InferDPT: Privacy-preserving Inference for Black-box Large Language Models

Abstract

Large language models (LLMs), represented by ChatGPT, have greatly simplified text generation tasks. However, they have also raised concerns about privacy risks such as data leakage and unauthorized information collection. Existing solutions for privacy-preserving inference face practical challenges related to computational time and communication costs. In this paper, we propose InferDPT, the first practical framework for privacy-preserving Inference of black-box LLMs, implementing Differential Privacy in Text generation.
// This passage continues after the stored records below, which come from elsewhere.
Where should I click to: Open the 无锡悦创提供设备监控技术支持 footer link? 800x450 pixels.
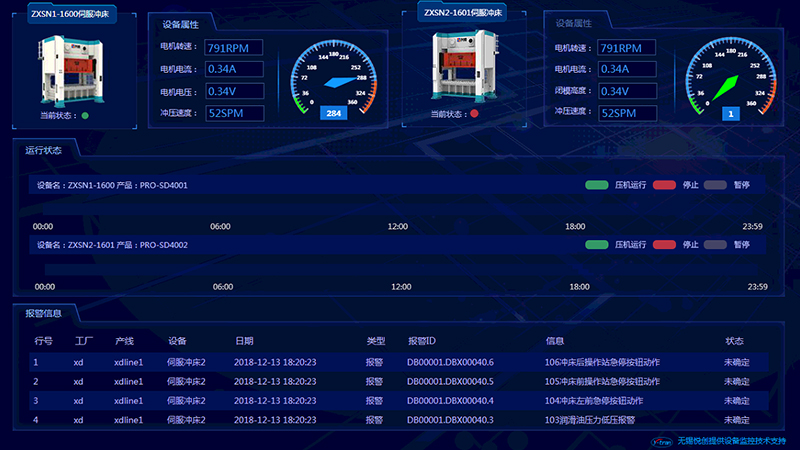click(x=732, y=440)
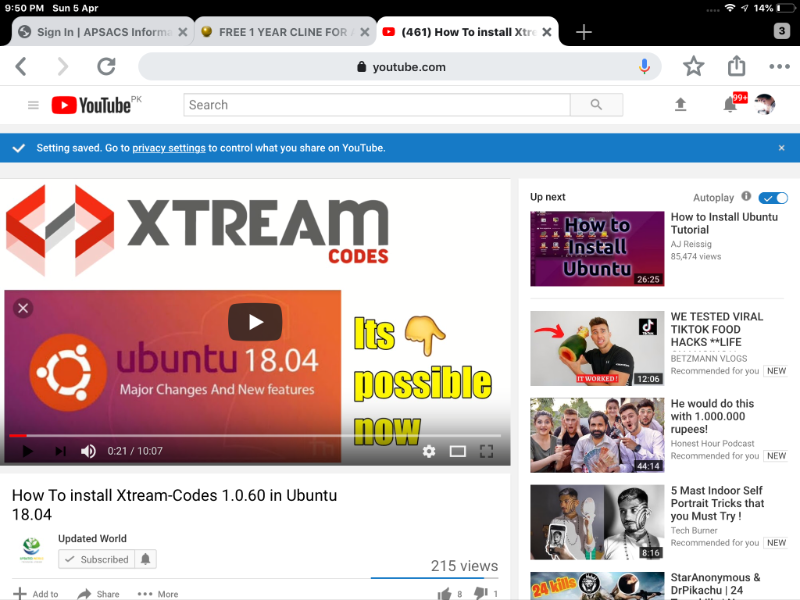Open the How to Install Ubuntu thumbnail

pyautogui.click(x=597, y=248)
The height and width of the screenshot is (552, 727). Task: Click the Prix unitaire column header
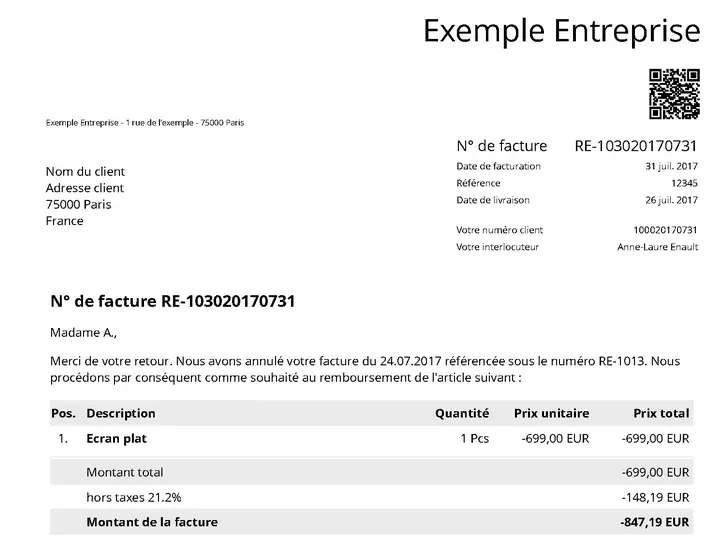(551, 413)
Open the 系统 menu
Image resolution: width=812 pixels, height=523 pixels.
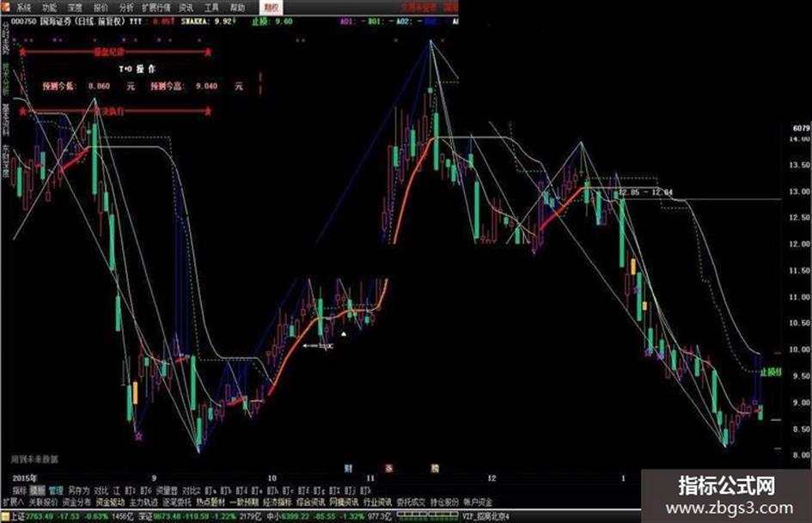23,8
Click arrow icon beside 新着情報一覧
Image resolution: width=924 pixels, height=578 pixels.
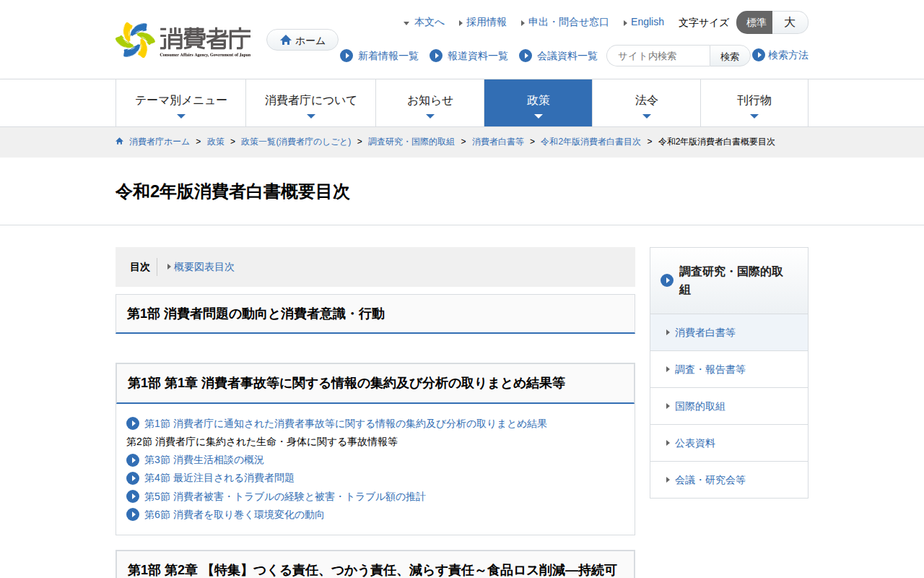347,56
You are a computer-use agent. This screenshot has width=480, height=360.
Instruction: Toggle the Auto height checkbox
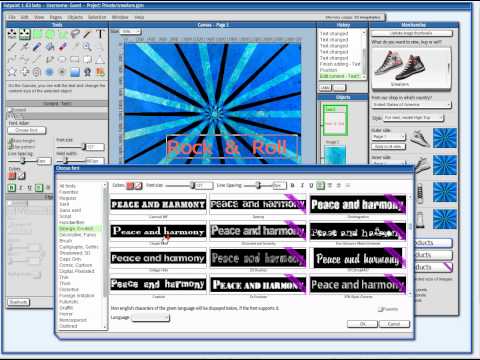point(11,141)
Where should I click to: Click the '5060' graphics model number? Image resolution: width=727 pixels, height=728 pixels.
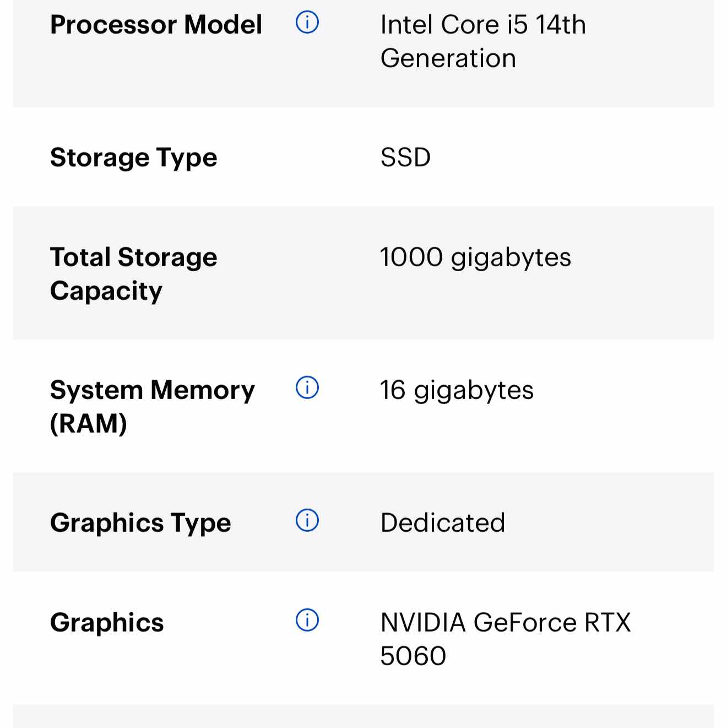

InferDPT comprises two key modules: the perturbation module utilizes the differentially private mechanism to generate a perturbed prompt, facilitating privacy-preserving inference with black-box LLMs; the extraction module, inspired by knowledge distillation and observed phenomena, extracts coherent and consistent text from the perturbed generation result, ensuring successful text generation completion. To achieve a better balance between utility and privacy protection, we introduce RANTEXT, a novel differentially private mechanism integrated into the perturbation module of InferDPT, which introduces the concept of random adjacency lists for text perturbation within the prompt. Experimental results across three datasets demonstrate that the text generation quality of InferDPT is comparable to that of non-private GPT-4, and RANTEXT surpasses existing state-of-the-art mechanisms, namely, SANTEXT+ and CUSTEXT+ in the trade-off between privacy and utility. Even with a privacy parameter epsilon value of 6.0, RANTEXT achieves an average privacy protection level of exceeding 0.90 against embedding inversion attacks, which is 0.58x higher than that of SANTEXT+ and 3.35x higher than that of CUSTEXT+.